It looks like it would be much easier to fit a T5 in there than to regear the whole thing. Unfortunately I don't see any kits available for adapting a T-5 to our borg warner cases. Advanced adapters only has a half kit and the output shaft is now NLA unfortunately.

I think only option is to set it up in a 2WD configuration which is less than ideal.
 












I had 3.27's with stock tires. Hell i ran 32's with the 3.27's. Freeway mileage was ok, but even the smallest incline and the engine was struggling alot. I actually get better freeway mileage with my 4.10's and 33's then i ever did with the 3.27's and any tire combo.
 






Ahhh. Darn, I didn't want to run hydrogen though.

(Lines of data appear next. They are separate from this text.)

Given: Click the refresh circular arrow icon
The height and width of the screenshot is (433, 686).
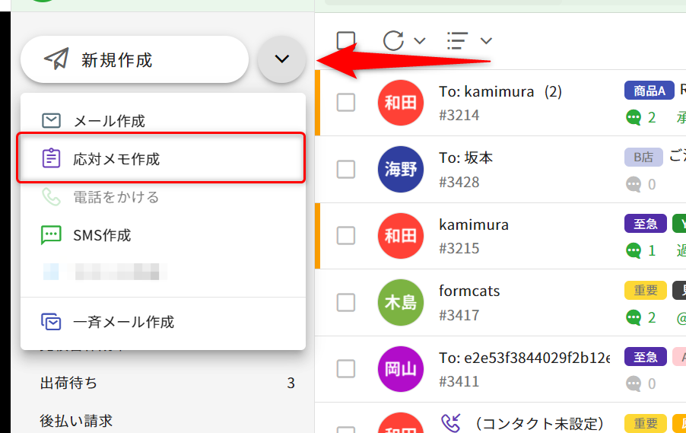Looking at the screenshot, I should coord(393,40).
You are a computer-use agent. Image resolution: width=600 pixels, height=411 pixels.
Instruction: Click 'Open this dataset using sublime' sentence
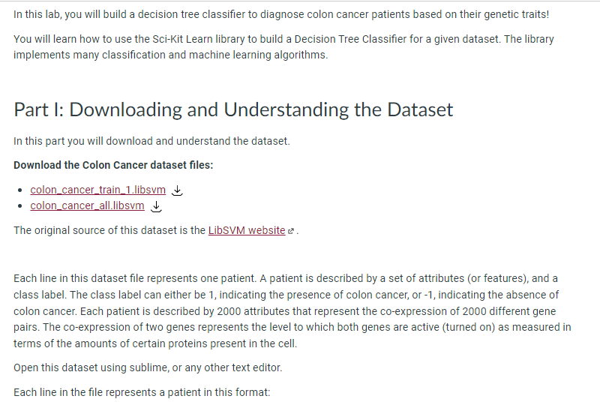[x=148, y=368]
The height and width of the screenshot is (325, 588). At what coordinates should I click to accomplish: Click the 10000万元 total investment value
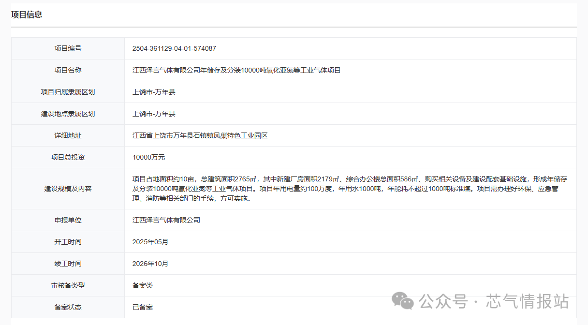click(x=148, y=157)
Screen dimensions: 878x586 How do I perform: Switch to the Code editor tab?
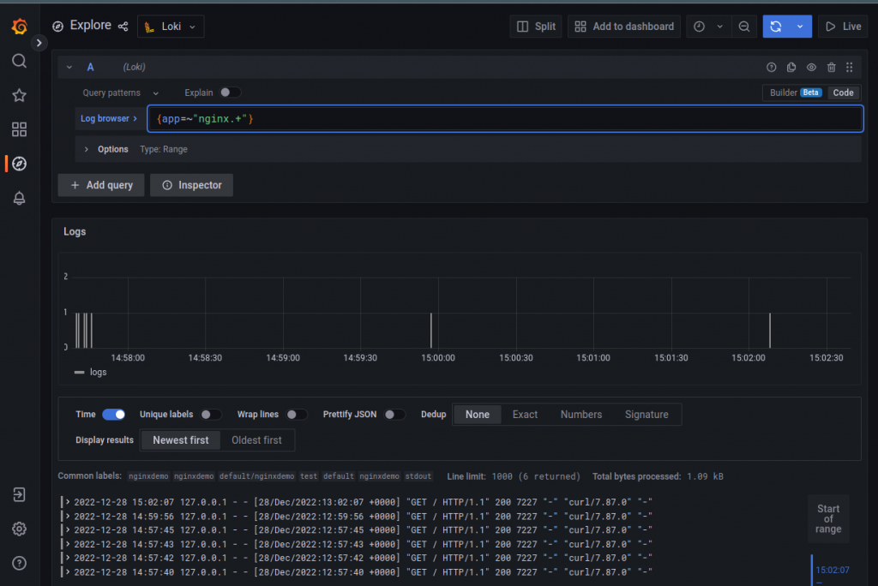tap(843, 93)

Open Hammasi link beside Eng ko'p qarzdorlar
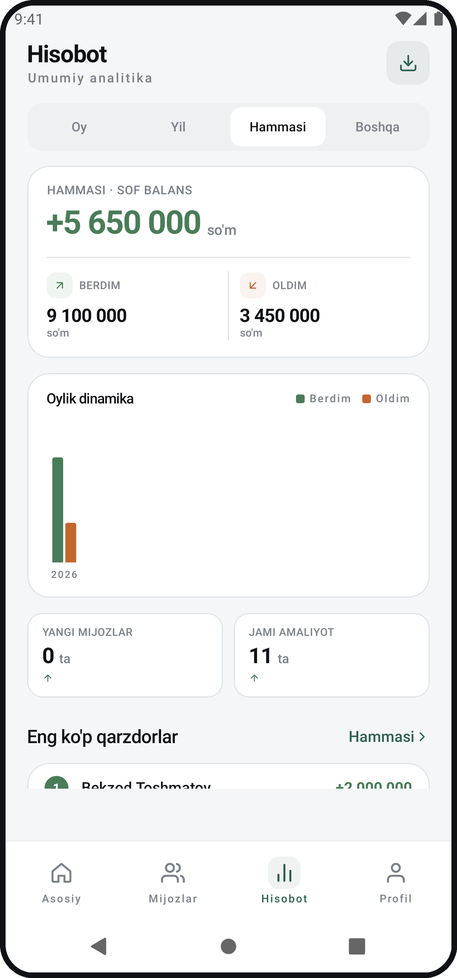tap(388, 737)
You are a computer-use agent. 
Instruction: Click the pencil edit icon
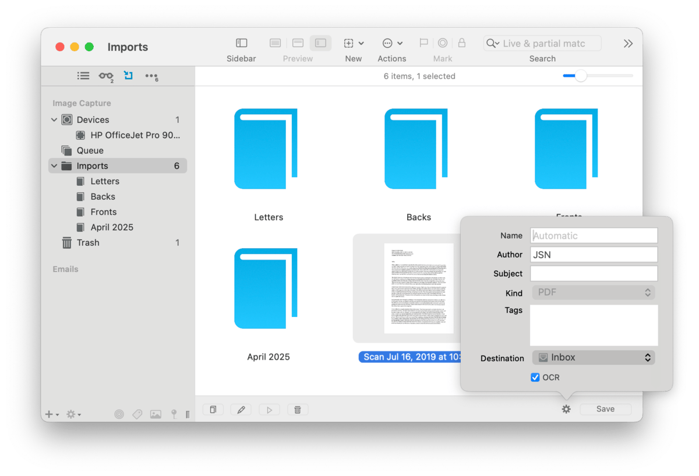[241, 410]
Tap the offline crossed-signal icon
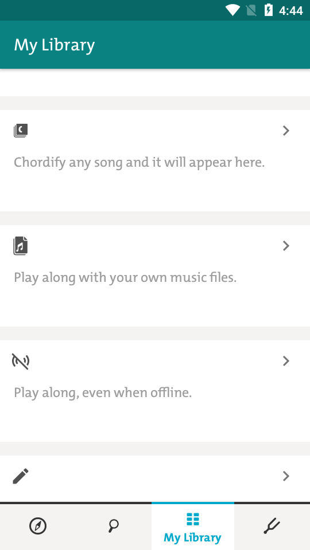Viewport: 310px width, 550px height. [x=21, y=362]
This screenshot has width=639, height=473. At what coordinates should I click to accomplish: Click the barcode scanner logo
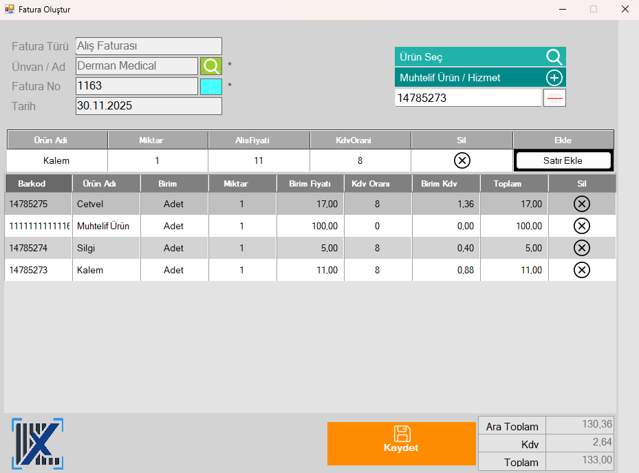(37, 443)
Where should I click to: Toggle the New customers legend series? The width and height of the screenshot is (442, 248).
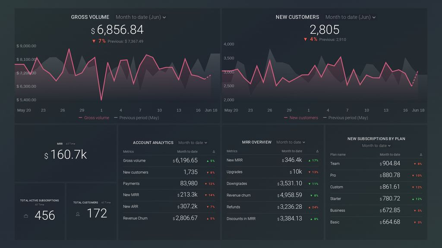(x=301, y=118)
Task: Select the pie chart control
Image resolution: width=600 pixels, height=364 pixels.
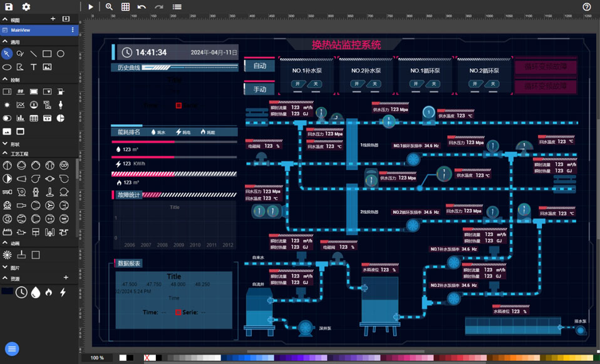Action: tap(61, 118)
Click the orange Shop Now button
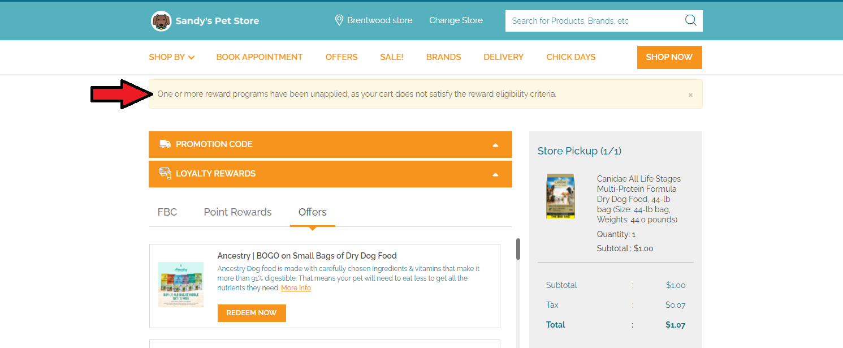This screenshot has height=348, width=843. pos(669,57)
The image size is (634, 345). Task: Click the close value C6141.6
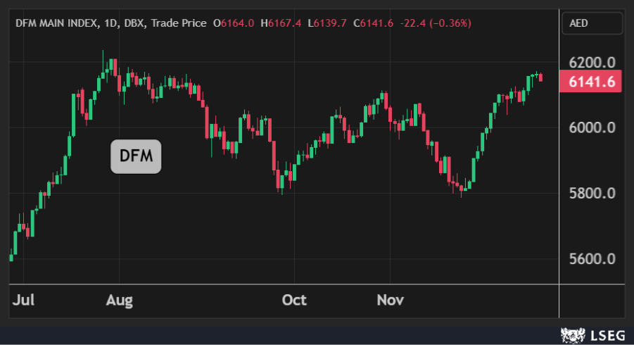coord(373,23)
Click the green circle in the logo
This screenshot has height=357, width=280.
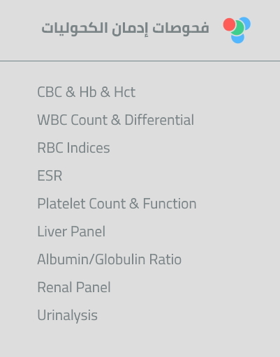pyautogui.click(x=237, y=29)
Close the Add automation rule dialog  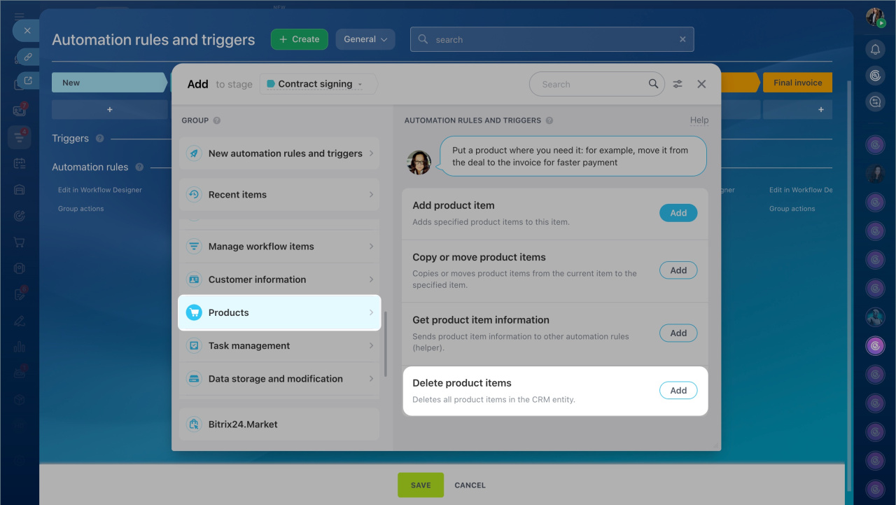[x=701, y=84]
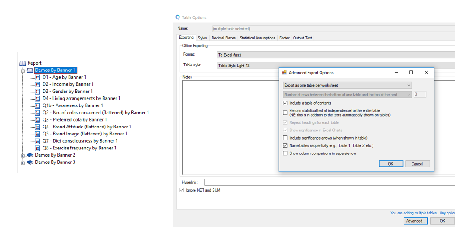Screen dimensions: 473x236
Task: Click table icon beside D1 - Age by Banner 1
Action: click(x=38, y=77)
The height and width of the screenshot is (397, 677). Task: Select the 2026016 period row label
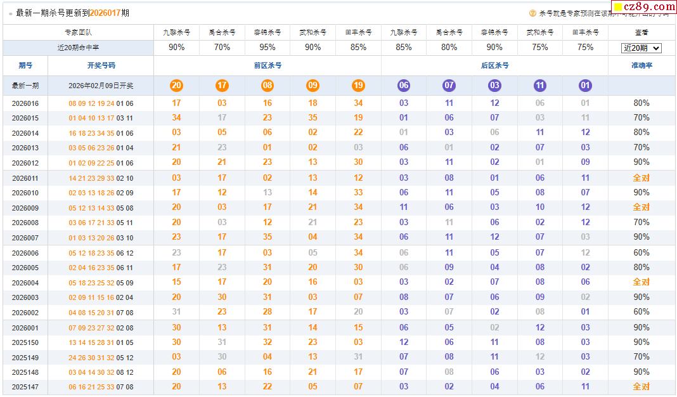tap(25, 103)
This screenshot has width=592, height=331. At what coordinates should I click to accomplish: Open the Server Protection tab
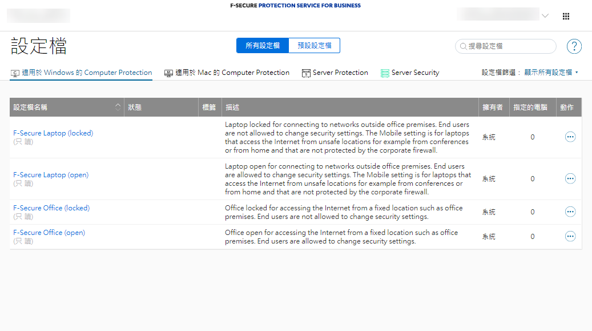pyautogui.click(x=335, y=73)
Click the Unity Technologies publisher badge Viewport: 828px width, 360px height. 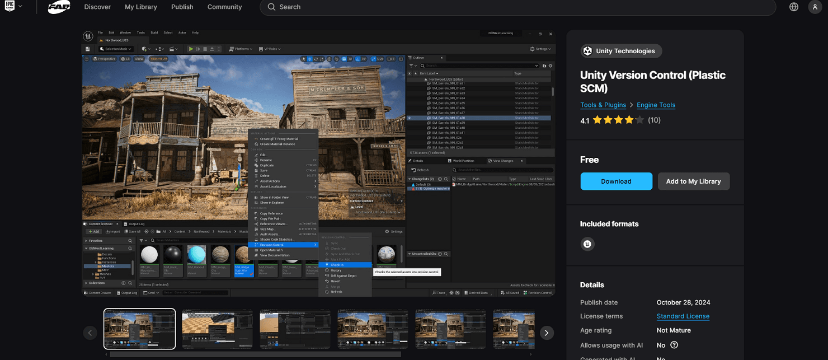click(620, 50)
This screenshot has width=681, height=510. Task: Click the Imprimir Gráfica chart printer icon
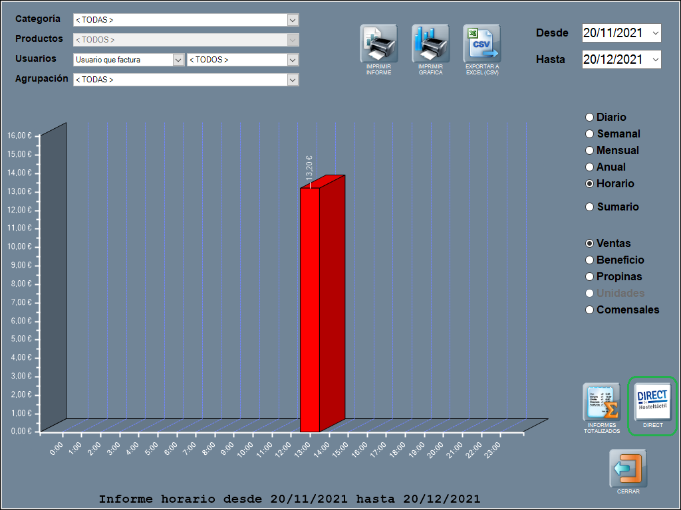click(430, 44)
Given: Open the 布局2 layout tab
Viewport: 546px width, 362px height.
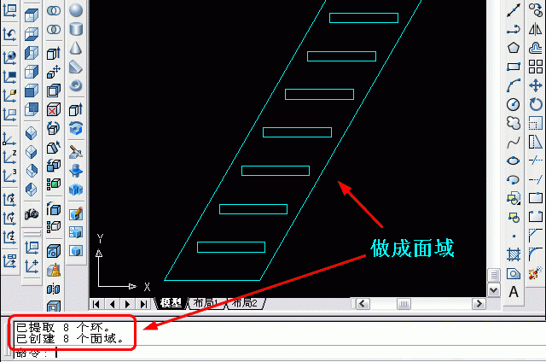Looking at the screenshot, I should click(245, 303).
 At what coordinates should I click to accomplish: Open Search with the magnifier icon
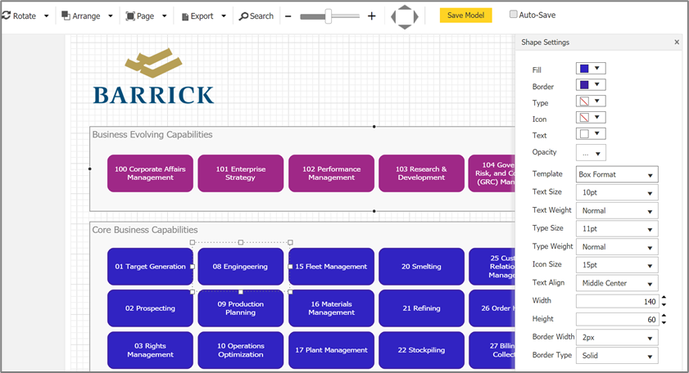243,16
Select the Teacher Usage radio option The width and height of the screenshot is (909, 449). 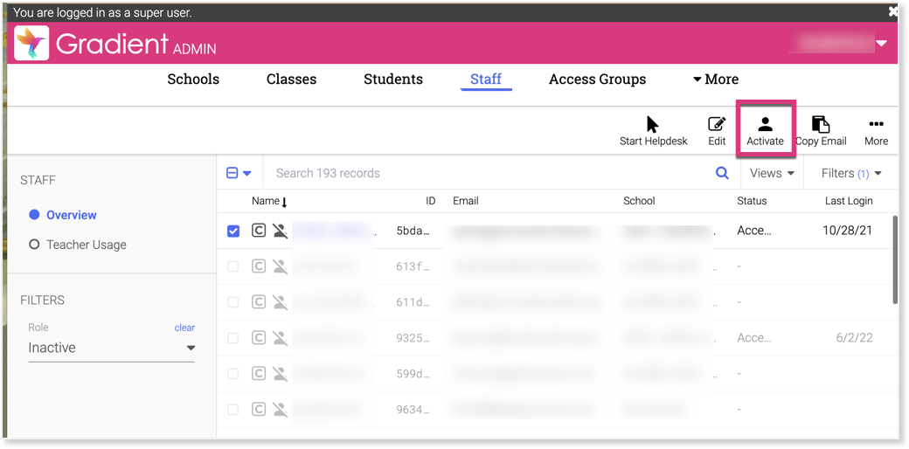34,245
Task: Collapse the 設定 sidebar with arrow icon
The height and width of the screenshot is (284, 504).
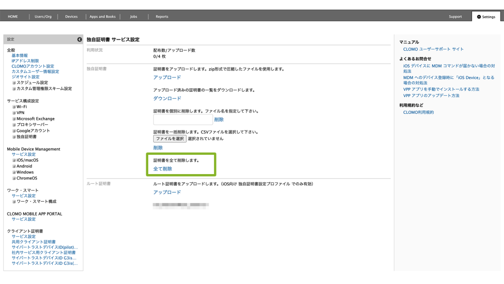Action: coord(79,39)
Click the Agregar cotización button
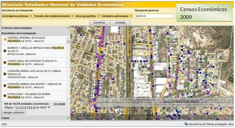The image size is (235, 128). point(13,112)
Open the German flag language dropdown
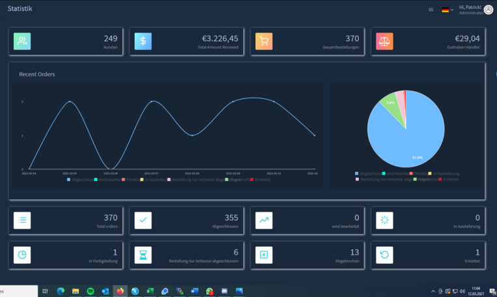The width and height of the screenshot is (497, 297). pyautogui.click(x=447, y=10)
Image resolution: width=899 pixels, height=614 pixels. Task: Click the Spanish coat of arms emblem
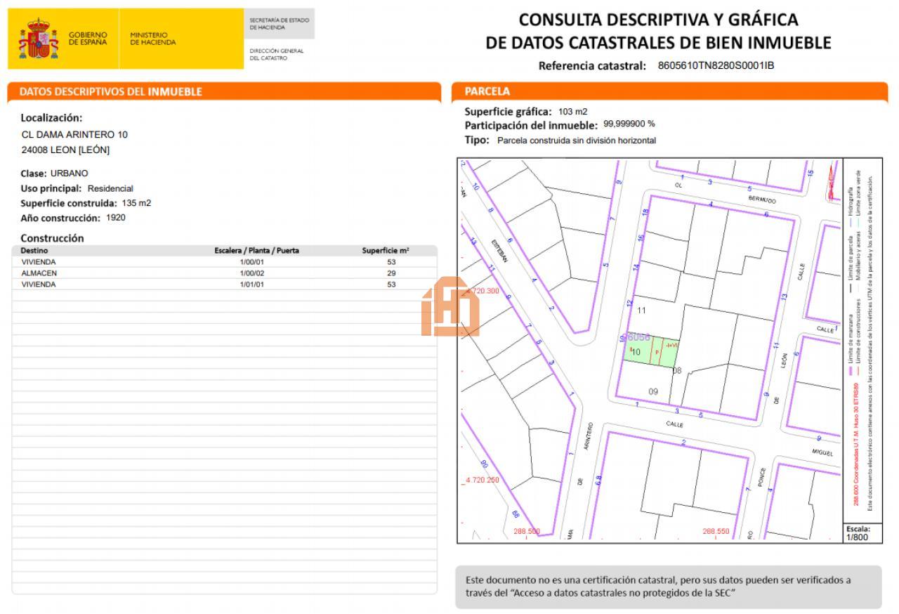tap(38, 39)
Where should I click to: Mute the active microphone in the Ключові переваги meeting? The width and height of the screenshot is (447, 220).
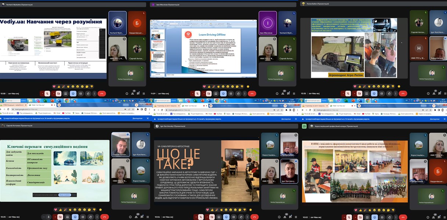click(48, 217)

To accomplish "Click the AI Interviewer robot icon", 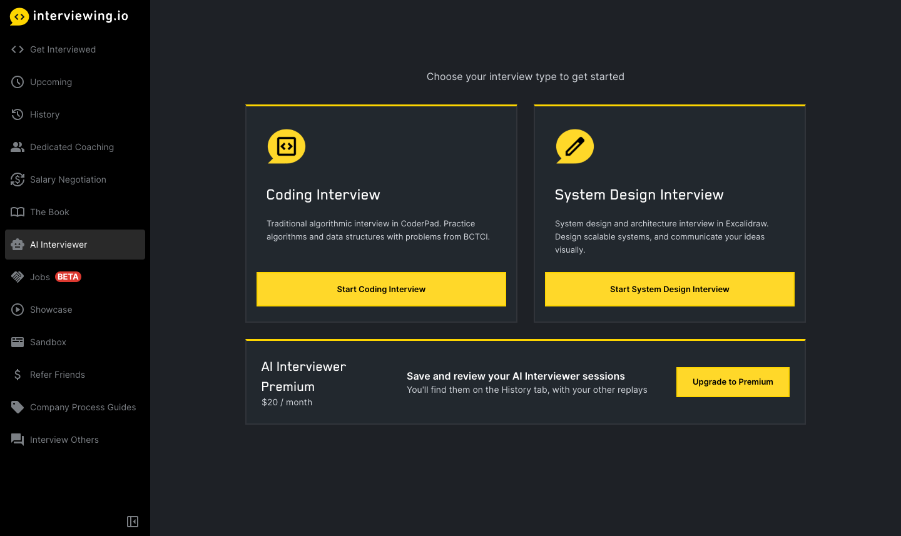I will pyautogui.click(x=18, y=245).
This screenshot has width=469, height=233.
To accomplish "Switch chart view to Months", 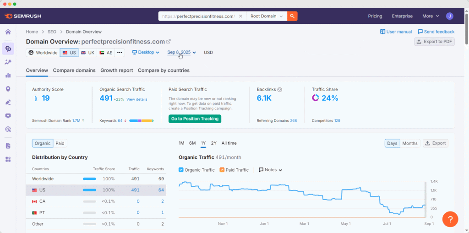I will (409, 143).
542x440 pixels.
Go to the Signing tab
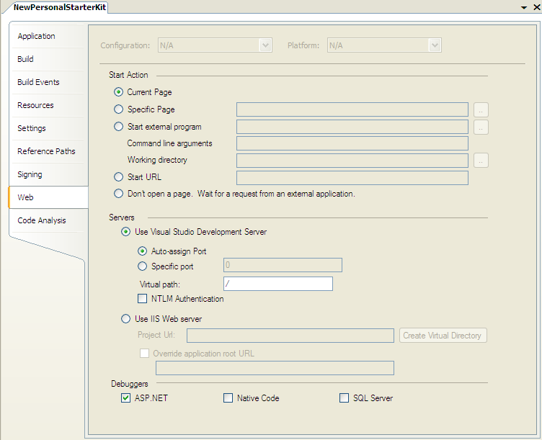point(30,175)
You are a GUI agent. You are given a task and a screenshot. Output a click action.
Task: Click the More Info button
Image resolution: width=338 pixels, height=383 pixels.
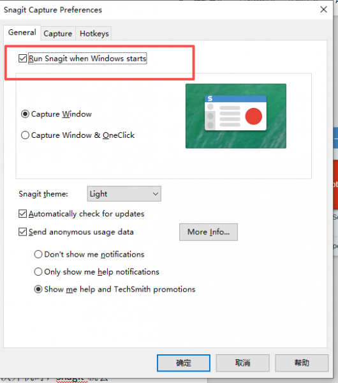[209, 232]
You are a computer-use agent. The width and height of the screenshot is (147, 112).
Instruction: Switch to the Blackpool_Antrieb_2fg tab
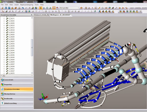click(x=42, y=15)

Unfortunate. In the future I do want to run some boost through it, maybe I will switch to 2.73's then as I will have extra power. I guess I will just have to try it. :)
 






Yes, this IS out of the power band... for a reason, power costs fuel simply put.

You're missing the point. :rolleyes:

Being out of the powerband means the engine struggles to work harder (you're lugging it). Working harder = more heat produced (both engine & trans) = more fuel guzzled.
Also one can only guess at how much you'll be shortening the life of the engine's bottom end with all that lugging, too :roll:
 






The engine is working harder, this results in more throttle opening and thus less pumping loss. At 50% load the ECU aims for ~14.6:1 AFR. At 20% load it aims for ~13.9:1 AFR. Lowering the RPM and increasing the load requires less fuel, to a point of course, which is why stock cars typically run long gears. I doubt 1630rpm is that point seeing as that is almost exactly what the car turns at 55mph... which is undoubtedly the speed the car was designed for. Remember the red block on the "55" mark. Additionally there are MANY cars out there with similarly shaped torque curves as the 4.0L running 1600~ rpm at freeway speed. I will be cruising closer to 72mph+ anyway which should push me around 1800 turns. The gears though are set for ideal economy at ~55mph, I am just trying to extend that.

I doubt the bottom end will break at 1600rpm and 180ftlbs any easier than it would at 2000rpm and 210ftlbs. We all have theories, this entire project for me is a THEORY. If it works awesome, if not, I will just swap back and try to figure out why it did not work. I just really want help with the actual, which would be where to source 2.73 gears for the D35 or any other ideas out of the box for keeping 4x4 and achieving the RPMs I want to achieve. For instance if there is a supplier of .68:1 OD's for the M5OD, that would be very useful information! Thanks. :)
 






have you ever done re gearing?????? its not an easy task. and will run you about 600$ an axle to have a shop do do. There is a reason why everyone is telling you its not a good idea. Alot of us have been there with the gears, and have the experience. The explorer v6 trans is probably one of the worst out there. Very weak and VERY sensative to heat and picky about loads. If you want better gas mileage (which we all do) i would abandon your gear ratios change idea and look to make your engine more effecient. Intake, exhaust, under drive pulley, E-fan, all of these things will help out with mileage alot...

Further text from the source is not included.